UBS still embroiled in damaging US tax case
The Swiss bank is still under a dark tax cloud in the US
One of the biggest challenges faced by UBS is in the United States, where the bank still faces a US government lawsuit to recover the details of some 52,000 US customers suspected of tax offences.
The bank was forced to pay $780 million to US justice authorities in February to settle other charges of assisting tax fraud.
Gruebel acknowledged recent attempts by countries including the US, Germany and France to clamp down on tax cheats, and said UBS was "under particularly close scrutiny in this regard."
"The operating conditions for cross-border wealth management will change, and this will affect how our clients act. We shall make sure that this does not catch us unprepared," he said.
Another problem facing the bank was the "extreme" pressure on high executive pay, according to the bank's nominated chairman Kaspar Villiger.
Pressure on salaries blunting competitive edge
When it comes to paying for the best, UBS finds the coffers empty
UBS was starting to lose out in recruiting the best as it trims costs, Villiger said in a draft of the speech he plans to deliver at Wednesday's AGM, during which his nomination is expected to be approved by shareholders. Salaries at UBS have "fallen more than the competition's," he said.
"But we're seeing increasing evidence that we're starting to lose our competitive edge with regard to recruiting the best of the best. This should be a message to those who think the bank should take more extreme measures," he added.
Public anger has mounted over bonuses paid to executives at failing firms, in particular companies that have had to be bailed out by the state.
UBS received a multi-billion-dollar state support package late last year - the only Swiss bank to need public aid.

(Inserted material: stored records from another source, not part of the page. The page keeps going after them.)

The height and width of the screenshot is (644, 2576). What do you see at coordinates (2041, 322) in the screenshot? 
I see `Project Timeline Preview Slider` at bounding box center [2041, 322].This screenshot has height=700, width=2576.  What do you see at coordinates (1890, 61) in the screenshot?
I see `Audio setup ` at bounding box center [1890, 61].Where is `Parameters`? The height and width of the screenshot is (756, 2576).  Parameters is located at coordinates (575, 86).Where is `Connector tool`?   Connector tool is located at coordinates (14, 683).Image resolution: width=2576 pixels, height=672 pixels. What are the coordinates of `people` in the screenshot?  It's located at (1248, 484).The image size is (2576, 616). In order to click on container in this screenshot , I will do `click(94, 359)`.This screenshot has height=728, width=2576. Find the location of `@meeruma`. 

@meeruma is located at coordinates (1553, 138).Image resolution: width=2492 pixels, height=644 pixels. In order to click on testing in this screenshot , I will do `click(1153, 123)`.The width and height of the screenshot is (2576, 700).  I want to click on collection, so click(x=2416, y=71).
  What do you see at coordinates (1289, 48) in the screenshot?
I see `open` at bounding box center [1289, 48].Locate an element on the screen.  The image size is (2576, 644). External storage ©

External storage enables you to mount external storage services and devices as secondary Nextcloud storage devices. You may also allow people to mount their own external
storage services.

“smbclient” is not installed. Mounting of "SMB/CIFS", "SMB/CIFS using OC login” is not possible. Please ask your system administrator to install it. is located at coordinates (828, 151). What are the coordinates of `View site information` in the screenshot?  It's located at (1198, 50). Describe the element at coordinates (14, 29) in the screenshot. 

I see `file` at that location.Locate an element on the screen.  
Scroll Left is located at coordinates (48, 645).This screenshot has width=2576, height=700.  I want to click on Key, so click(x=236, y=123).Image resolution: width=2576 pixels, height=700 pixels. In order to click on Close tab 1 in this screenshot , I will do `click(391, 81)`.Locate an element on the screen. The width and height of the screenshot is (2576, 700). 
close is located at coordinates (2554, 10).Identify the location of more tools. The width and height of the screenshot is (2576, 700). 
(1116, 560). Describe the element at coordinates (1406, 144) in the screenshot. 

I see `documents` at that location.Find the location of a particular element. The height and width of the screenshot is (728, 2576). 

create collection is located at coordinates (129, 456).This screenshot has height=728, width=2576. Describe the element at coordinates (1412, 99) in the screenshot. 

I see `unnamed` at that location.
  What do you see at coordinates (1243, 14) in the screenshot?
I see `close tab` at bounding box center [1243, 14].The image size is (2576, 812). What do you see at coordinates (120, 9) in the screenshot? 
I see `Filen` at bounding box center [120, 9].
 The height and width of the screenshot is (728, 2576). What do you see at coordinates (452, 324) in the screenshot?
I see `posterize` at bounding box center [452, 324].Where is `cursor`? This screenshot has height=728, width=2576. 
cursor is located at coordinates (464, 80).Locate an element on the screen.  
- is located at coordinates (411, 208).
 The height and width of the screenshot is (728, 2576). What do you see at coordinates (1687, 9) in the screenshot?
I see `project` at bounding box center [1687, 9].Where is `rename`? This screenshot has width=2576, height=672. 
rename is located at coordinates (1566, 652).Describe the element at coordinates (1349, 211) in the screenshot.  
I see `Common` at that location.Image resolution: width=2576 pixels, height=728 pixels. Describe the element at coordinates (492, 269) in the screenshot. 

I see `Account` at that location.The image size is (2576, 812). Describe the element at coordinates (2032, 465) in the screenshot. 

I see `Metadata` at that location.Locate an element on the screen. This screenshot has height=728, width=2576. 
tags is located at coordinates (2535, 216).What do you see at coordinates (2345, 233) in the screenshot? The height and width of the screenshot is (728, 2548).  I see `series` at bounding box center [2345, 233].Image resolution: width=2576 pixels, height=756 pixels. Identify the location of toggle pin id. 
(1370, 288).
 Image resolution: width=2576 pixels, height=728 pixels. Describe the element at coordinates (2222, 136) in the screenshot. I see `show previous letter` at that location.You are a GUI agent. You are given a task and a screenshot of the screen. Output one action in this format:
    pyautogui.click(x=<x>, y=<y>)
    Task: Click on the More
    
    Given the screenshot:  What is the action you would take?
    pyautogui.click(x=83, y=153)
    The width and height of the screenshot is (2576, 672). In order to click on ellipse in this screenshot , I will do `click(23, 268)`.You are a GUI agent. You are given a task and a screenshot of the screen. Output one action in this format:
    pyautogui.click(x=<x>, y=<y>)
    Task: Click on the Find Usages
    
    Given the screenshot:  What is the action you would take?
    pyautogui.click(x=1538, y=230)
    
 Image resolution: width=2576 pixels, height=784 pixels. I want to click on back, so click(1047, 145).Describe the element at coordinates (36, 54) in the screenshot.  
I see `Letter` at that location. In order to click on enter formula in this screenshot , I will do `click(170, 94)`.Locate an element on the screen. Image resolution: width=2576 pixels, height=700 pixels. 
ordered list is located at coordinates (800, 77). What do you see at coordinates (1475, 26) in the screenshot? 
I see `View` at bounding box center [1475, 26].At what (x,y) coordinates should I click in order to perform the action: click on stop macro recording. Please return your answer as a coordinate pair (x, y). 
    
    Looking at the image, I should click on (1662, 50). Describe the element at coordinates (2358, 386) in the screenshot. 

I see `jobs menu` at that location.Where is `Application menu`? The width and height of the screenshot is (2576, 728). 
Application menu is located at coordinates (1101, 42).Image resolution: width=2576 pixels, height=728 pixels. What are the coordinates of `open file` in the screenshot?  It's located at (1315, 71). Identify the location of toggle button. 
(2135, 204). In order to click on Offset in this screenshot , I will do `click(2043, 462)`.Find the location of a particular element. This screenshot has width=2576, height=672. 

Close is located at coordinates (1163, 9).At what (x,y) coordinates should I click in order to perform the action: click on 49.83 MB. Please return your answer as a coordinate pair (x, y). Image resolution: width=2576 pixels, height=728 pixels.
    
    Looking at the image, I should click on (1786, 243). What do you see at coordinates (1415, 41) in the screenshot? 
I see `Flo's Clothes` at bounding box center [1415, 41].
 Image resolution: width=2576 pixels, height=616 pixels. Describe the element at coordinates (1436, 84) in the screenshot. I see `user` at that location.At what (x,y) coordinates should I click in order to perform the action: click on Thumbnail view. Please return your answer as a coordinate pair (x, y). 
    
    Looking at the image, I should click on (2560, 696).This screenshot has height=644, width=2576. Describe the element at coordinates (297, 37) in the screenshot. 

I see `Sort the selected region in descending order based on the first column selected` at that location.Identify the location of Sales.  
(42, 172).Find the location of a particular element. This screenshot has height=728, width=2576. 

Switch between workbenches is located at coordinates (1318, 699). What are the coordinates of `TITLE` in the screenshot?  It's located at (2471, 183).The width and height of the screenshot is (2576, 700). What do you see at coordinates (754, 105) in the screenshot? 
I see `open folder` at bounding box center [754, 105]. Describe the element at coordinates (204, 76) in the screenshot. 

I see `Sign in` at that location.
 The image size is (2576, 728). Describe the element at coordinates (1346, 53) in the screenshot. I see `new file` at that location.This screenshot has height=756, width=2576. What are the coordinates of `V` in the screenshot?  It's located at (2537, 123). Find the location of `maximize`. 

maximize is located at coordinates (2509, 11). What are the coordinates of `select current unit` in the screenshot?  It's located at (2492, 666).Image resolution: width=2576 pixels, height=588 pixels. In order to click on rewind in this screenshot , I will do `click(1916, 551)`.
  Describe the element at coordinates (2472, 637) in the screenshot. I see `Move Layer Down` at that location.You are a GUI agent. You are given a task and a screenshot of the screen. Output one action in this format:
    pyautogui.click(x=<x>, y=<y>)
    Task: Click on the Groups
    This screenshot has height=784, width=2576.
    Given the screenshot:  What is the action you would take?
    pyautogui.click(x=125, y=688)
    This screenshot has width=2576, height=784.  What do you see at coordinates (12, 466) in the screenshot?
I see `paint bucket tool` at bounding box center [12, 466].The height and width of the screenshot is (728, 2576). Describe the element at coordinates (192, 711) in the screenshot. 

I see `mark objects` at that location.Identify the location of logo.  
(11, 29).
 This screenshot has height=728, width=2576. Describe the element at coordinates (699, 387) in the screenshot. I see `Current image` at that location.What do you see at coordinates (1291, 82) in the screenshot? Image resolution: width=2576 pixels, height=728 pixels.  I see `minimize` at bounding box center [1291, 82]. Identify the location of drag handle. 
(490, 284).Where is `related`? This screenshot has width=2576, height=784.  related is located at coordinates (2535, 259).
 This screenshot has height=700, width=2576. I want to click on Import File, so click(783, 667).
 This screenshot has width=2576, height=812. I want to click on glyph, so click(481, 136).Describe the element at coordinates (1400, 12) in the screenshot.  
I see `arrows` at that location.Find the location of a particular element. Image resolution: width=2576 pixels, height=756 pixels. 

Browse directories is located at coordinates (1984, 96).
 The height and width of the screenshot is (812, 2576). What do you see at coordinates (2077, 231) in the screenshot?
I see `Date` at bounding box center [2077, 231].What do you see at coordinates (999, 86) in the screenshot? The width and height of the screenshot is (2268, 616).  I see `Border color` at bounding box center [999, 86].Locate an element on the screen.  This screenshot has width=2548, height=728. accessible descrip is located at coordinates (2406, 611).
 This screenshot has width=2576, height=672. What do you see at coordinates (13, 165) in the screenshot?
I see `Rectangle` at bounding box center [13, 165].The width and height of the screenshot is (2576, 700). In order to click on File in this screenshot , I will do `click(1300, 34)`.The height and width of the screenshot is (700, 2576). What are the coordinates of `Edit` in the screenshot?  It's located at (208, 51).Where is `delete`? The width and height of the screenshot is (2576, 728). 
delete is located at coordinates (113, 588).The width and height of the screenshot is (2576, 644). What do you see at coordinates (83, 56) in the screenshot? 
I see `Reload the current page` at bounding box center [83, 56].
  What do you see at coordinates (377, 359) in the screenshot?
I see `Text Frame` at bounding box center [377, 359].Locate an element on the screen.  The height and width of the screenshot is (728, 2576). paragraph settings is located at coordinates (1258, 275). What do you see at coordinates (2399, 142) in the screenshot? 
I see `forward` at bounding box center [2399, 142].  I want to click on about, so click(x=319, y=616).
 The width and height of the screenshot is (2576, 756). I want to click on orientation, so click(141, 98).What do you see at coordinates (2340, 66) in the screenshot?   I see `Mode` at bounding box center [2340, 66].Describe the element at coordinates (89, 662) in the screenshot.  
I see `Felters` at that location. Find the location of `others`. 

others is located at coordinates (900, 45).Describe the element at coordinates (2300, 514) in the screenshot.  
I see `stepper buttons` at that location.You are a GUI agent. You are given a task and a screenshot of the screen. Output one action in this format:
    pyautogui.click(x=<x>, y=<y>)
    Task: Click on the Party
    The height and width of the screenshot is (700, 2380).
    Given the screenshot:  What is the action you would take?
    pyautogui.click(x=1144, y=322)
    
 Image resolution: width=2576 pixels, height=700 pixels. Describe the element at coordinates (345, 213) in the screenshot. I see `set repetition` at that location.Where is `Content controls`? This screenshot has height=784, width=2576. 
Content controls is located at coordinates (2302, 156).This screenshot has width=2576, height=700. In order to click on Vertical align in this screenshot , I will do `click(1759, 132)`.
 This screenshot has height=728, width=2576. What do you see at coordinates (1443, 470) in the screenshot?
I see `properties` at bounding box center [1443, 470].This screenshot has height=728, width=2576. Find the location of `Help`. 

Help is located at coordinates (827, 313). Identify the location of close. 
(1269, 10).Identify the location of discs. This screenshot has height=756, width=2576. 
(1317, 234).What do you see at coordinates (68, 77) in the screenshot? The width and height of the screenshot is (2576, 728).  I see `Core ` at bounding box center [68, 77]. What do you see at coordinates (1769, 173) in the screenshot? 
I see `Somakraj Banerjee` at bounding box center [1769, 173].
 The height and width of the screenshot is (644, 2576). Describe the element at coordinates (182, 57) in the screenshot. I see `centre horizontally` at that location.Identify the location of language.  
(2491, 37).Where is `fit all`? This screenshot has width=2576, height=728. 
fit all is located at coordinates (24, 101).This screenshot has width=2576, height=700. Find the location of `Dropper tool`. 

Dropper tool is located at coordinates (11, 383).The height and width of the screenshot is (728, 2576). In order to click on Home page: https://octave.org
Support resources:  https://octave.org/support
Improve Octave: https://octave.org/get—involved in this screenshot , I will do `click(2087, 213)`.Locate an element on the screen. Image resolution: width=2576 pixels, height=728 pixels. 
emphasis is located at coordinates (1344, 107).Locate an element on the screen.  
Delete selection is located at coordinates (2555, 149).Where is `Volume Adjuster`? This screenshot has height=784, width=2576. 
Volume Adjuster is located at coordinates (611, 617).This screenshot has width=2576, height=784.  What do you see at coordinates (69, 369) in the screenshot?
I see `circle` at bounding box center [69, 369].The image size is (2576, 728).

Villiger, a former Swiss finance minister, said that "excessive salaries have angered me as well" and needed to come down to a "normal level."
But he argued that the bank operates in a "real environment" and needs the best people to tackle problems.
"If taxpayers want their money back, or even to make a profit on their investments, it is more important to have top-quality management than rock-bottom salaries," he said.